Super 8

Critic rating:

Paying reverence to Spielberg
By Ann Hornaday
Thursday, June 9, 2011

In “Super 8,” J.J. Abrams’s ardent love letter to the Steven Spielberg films that inspired him as a kid, a chubby would-be director named Charles (Riley Griffiths) keeps running around his small Ohio home town, framing its cul-de-sacs and tract homes with his hands and calling for “more production value.”

Charles is shooting his own zombie movie — on the Kodak home movie film stock that gives “Super 8” its name — and he has commandeered his adolescent friends to work on his cast and crew, already evincing the ambitious vision and bullheaded energy that define directors at their most gifted and tyrannical.

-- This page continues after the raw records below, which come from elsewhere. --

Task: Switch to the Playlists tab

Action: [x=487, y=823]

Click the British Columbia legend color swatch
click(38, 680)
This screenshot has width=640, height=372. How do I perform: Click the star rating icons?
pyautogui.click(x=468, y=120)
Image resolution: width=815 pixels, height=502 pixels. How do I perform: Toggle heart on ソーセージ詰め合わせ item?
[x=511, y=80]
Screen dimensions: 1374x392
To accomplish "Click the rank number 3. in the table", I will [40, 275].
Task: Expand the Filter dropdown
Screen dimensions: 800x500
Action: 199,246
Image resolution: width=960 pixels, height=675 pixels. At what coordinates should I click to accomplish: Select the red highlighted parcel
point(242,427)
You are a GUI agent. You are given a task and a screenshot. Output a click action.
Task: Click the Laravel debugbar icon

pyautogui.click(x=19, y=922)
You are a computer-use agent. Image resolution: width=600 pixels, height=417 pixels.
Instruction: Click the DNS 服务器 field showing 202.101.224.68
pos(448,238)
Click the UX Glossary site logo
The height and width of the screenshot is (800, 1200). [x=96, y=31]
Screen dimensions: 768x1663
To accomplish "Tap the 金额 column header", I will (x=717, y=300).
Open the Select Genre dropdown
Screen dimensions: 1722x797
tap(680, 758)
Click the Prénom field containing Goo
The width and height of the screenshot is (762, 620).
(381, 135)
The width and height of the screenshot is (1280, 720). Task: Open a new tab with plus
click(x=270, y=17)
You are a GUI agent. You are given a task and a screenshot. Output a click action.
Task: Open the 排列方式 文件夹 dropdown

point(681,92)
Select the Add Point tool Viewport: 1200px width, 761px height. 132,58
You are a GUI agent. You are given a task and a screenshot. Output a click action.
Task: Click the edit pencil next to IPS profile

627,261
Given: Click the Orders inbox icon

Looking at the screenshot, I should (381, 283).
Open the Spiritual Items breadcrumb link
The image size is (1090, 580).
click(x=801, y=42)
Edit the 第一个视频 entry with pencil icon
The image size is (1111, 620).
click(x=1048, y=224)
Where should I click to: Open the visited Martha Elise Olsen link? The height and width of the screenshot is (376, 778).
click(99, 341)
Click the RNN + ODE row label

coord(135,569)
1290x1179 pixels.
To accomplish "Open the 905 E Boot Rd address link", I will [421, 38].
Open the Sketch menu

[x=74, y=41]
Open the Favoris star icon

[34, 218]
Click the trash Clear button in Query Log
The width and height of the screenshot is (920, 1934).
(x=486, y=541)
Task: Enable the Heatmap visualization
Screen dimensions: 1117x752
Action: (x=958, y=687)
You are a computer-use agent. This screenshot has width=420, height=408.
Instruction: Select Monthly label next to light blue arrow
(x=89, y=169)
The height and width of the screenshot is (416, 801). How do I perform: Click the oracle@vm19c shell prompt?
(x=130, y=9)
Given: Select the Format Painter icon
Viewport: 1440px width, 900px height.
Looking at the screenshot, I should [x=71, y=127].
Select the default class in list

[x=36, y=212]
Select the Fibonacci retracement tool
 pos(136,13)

Even at their most meta, the scenes of Charles’s movie-within-a-movie turn out to be the best parts of “Super 8,” which takes more than a few pages from such Spielberg-directed-or-produced classics as “E.T.,” “The Goonies” and “Close Encounters of the Third Kind.”

Set in 1979, this is a pop-culture nostalgia trip that feels as if it’s been beamed from a sweeter, more innocent time, when youngsters could tear around on bikes all night without texting home and when the height of technological innovation was a clunky, cassette-playing Sony Walkman.

“Kids walking around with their own stereos, just what we need,” the town sheriff says at one point. “It’s a slippery slope, my friend.” That’s about as winking as it gets in “Super 8,” in which Abrams reverentially re-creates the spirit of early Spielberg to a spot-on fault.

While Charles and his team are filming a nighttime scene at a train station, they inadvertently record a horrific accident that ends up drawing the attention of the U.S. Air Force. Charles’s makeup/sound/special-effects guy, Joe Lamb (Joel Courtney), is convinced that something is afoot, between the mysterious military ops, an electrical grid gone haywire and a epidemic of missing dogs. As he tries to get to the bottom of it, he finds support in Alice Dainard (Elle Fanning), the zombie movie’s leading lady, whom he has long crushed on from afar.

Joe and Alice’s relationship unfolds with wistful, tender gentleness in “Super 8,” which juxtaposes Joe’s tentative romantic forays with his far-thornier dealings with his recently widowed father, Jack (Kyle Chandler). Ultimately it falls to Jack, a square-jawed deputy sheriff, to quell the rising hysteria as the town is invaded by a monster that, in the best tradition of Spielberg (who produced his own homage here), remains unseen through most of the movie.

Just what and who the monster is forms the central question of “Super 8.” But despite Abrams’s best efforts to ratchet up the tension, the mystery never takes compelling hold, a weakness that becomes especially clear in the movie’s anti-climax of an ending. At that point, the already thin story gets wrapped up so neatly that viewers will scarcely have time to process its plot holes. (What were those little white boxes for, anyway?)

Like the adolescent director ordering Joe and Alice around, Abrams has taken note of what made Spielberg’s movies work back in the day — ad­ven­ture, wonder and high emotional stakes, with an isolated young protagonist who overcomes adult cynicism to make empathic contact with an alien being. But all too often the plot feels calculated rather than organic, the result of a time-tested formula rather than genuine innovation. (It doesn’t help that Abrams has a tendency to move and twirl his camera, inching up so close that the action is rendered dizzyingly incoherent.)

The times when “Super 8” comes most to life are when Charles and his minions are shooting their zombie movie — including some very funny scenes of guerrilla filmmaking as Charles quickly rewrites his script in order to leverage the ongoing military operation for his own backdrop.

Bursting with verve, humor and resourceful grit, these are also the sequences when the otherworldly Fanning emerges, not just as a fetching ingenue but as a true movie star. As she proves in her first big scene as Alice doing her first big scene, it takes a terrific actress to play a terrific actress who doesn’t know she’s terrific.

Just moments after Alice transfixes the boys with her line reading, Abrams unleashes the kind of spectacular set piece of hurtling metal and exploding fireballs that Charles could stage only in his wildest dreams. A testament both to Abrams’s own roots as an amateur filmmaker and to how far he’s come as a Hollywood player, “Super 8” succeeds best as a valentine to first movies, first loves and the enchantment that ensues when they intersect. That’s production value worthy of even Charles’s exacting standards.

Contains intense sequences of sci-fi action and violence, profanity and some drug use.